In respect of the second question, a firm consensus exists amongst arbitrators that management has the responsibility to determine which employee or employees amongst others has the requisite skill and ability under a seniority clause, but management's assessment of the skill and ability component are subject to arbitral review. That consensus extends as well to the standard of arbitral review to be applied to management's assessment, which is generally held to be whether it was reasonable, honest and unbiased in all the circumstances, including and subject to the terms of the collective agreement. While there have been many arbitration awards which have dealt with the scope of arbitral review and the standard to be applied to management's assessment of the skill and ability factor in promotions, lay-offs and recalls since the award in Re U.E.W., Local 523, and Union Carbide Canada Ltd. (1967), 1967 CanLII 1026 (ON LA), 18 L.A.C. 109 (Weiler), Prof. Weiler's statement at p. 117 remains a concise expression of the underlying rationale for the scope and standard of arbitral review:
"It should be noted that this does not mean (as the company appeared to advocate in its brief) that the employer's responsibility to decide on employee ability and qualifications is untrammelled and completely unreviewable. Rather, the company's decision must be non-discriminatory, and subject to the terms of the contract (including the seniority clause) in two senses: first, the judgment of the company must be honest, and unbiased, and not actuated by any malice or ill will directed at the particular employee, and second, the managerial decision must be reasonable, one which a reasonable employer could have reached in the light of the facts available. The underlying purpose of this interpretation is to prevent the arbitration board taking over the function of management, a position which it is said they are manifestly incapable of filling. Yet the managerial discretion to decide has been limited by the terms of the agreement and it is the duty of the arbitration board to ensure that it is exercised in the light of proper principles and criteria, that all relevant considerations have been adverted to, and that all in relevant factors have been excluded from the process of decision." [emphasis added]

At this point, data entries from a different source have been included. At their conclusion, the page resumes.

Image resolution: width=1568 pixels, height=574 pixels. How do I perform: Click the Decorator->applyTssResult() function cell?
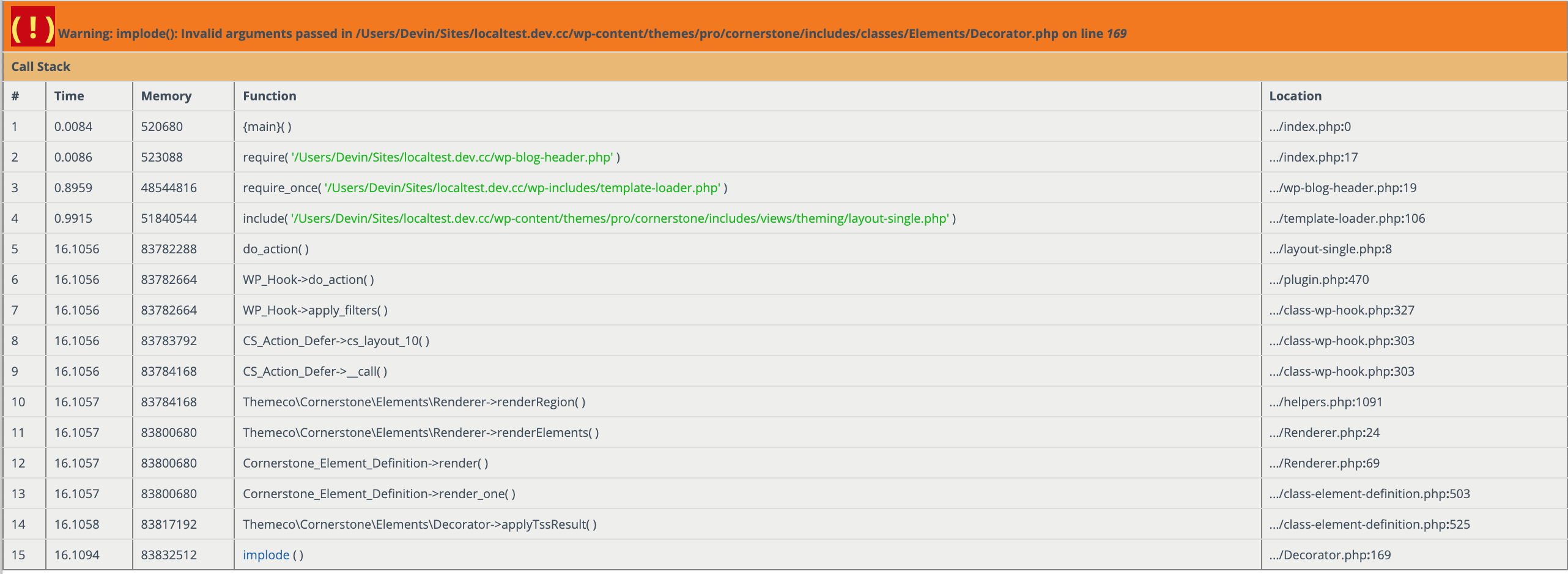(420, 524)
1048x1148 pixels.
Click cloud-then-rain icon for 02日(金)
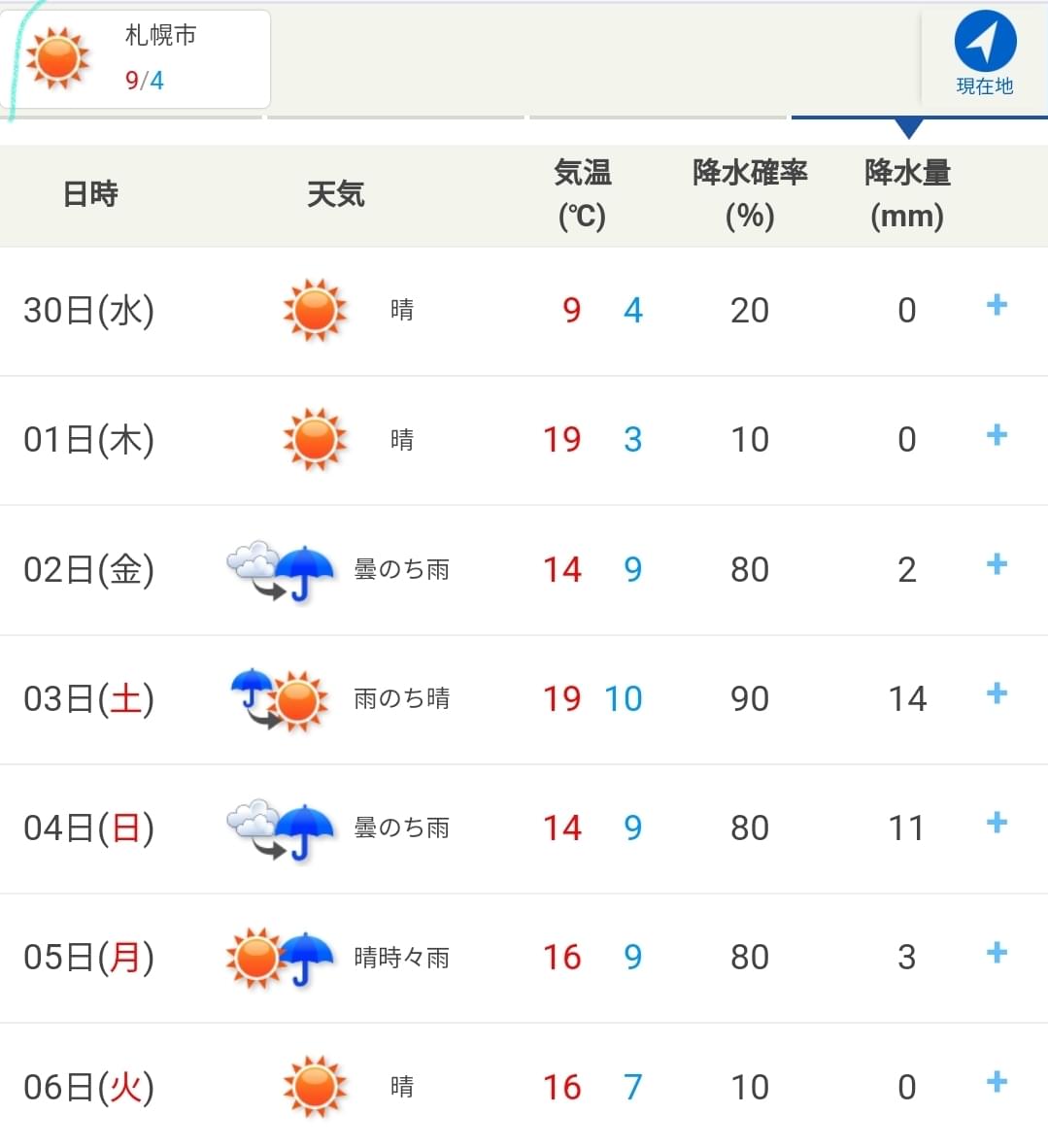click(x=281, y=571)
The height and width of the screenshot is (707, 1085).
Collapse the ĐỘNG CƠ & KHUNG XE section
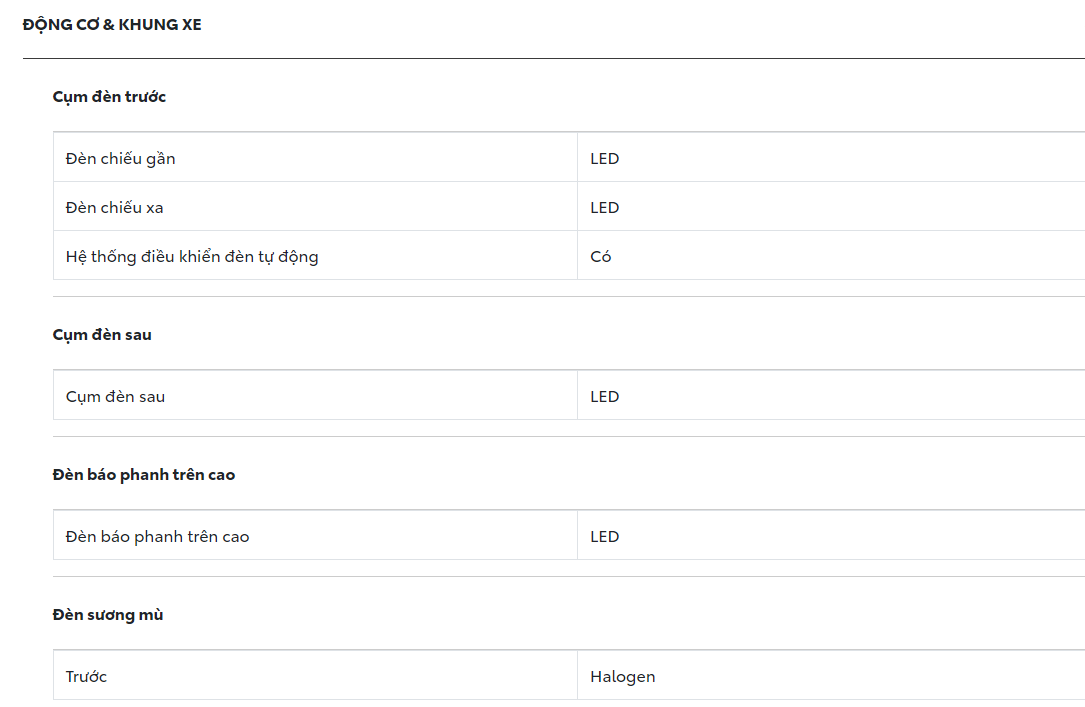pos(112,24)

In Canadian Food and Allied Workers Union, Local 175 v. Great Atlantic and Pacific Company of Canada Limited, 76 CLLC 14,056 (Div. Ct.) the court has made it clear that the standard to be applied includes ensuring that the employer has complied with the provisions in a collective agreement for the selection of employees for promotion (and in our view this would apply equally to lay-off and recall), wherein it stated at pp. 334-5:
"The board as a creature of the collective agreement must then see to it that the provisions of the collective agreement have been complied with; its role cannot be more or less than this. The honesty and the lack of malafides in making the decision are factors to be taken into account. So, too, is the question of whether or not the employer has acted unreasonably. Indeed, in determining the "reasonableness" of the employer's decision, the board may go a long way to determine the issue submitted to it. However, once the collective agreement makes provisions as to the method of selection of employees for promotions, then the board must see to it that those provisions have been complied with and in so doing, it cannot restrict itself in determining whether the employer acted honestly and reasonably. If the board is not to make such a decision, then the parties in the collective agreement should ensure that management's right in this regard is unfettered."
Thus management makes its decision on the ability factor and, if challenged, that decision must stand the test against the standard referred to above. Accordingly, in this case, if the facts reveal that Otis has acted reasonably, honestly and free of bias and has properly applied the provisions of the Agreement, its decision should be undisturbed. Conversely, if its decision fails to satisfy that standard, the Board has the authority to substitute its decision for that of Otis. The onus of proof in challenges of this sort is with the applicant and in this respect see Re Textile Workers Union and Lady Galt Towels Ltd. (1969), 1969 CanLII 1498 (CA LA), 20 L.A.C. 382 (Christie).
Having regard to that onus of proof, the task remains to apply the standard outlined above to the facts in this case. The facts in respect of Wenzell are that Otis retained him out of order of seniority and assigned him to do the work of an adjustor as referred to herein. The facts dealing with the nature of adjusting work lead overwhelmingly to the conclusion that Otis selects mechanics for assignment to this work based on their all round ability in the elevator industry and, at least as they are used by Otis, they are a special skill group amongst mechanics. Wenzell was retained because he had the necessary skill and ability to do that work and the 16 mechanics who were laid off did not. There is no evidence to suggest that Otis acted unreasonably, dishonestly or with bias in its assessment of the skill and ability of Wenzell or the grievors and the facts are abundantly clear that none of the 16 mechanics who were laid off had the necessary skill and ability to do the work of a mechanic for which Wenzell had been retained. Therefore, none of the grievors are entitled to exercise their higher seniority to displace Wenzell. Crawford was retained as a mechanic to perform the contract service work on the CN Tower. As was the case with Wenzell, there was no evidence to suggest that Otis acted unreasonably, dishonestly or with bias in its assessment of the skill and ability of Crawford or the grievors, Price and Donegan who are senior to him. Again, the facts as set out herein reveal that these two grievors do not have the necessary skill and ability to do the work of a mechanic for which Crawford was retained and, therefore, they are not entitled to exercise their higher seniority to displace Crawford.
Price and Donegan both have greater seniority than Langan who was retained after they were laid off on November 2, 1979, until November 8, 1979. Except for the general argument that all 18 employees involved in the grievance were mechanics and therefore, the lay-off of the 16 mechanics should have been in strict order of seniority, no argument was advanced as to the entitlement of either Price or Donegan to have been retained instead of Langan. Having regard for that circumstance and in the absence of any evidence that Langan was retained for reasons inconsistent with a proper application of clause 10.15(f) by Otis or evidence that Price or Donegan had the necessary skill and ability to do the work of a mechanic for which Langan was retained, Price and Donegan are not entitled to exercise their higher seniority to displace Langan.
In the result, the Board concludes that Otis' conduct of the lay-off was proper and consistent with the provisions of the Agreement and its decisions in respect of the 18 mechanics should be undisturbed. The grievance in this referral is, therefore, dismissed.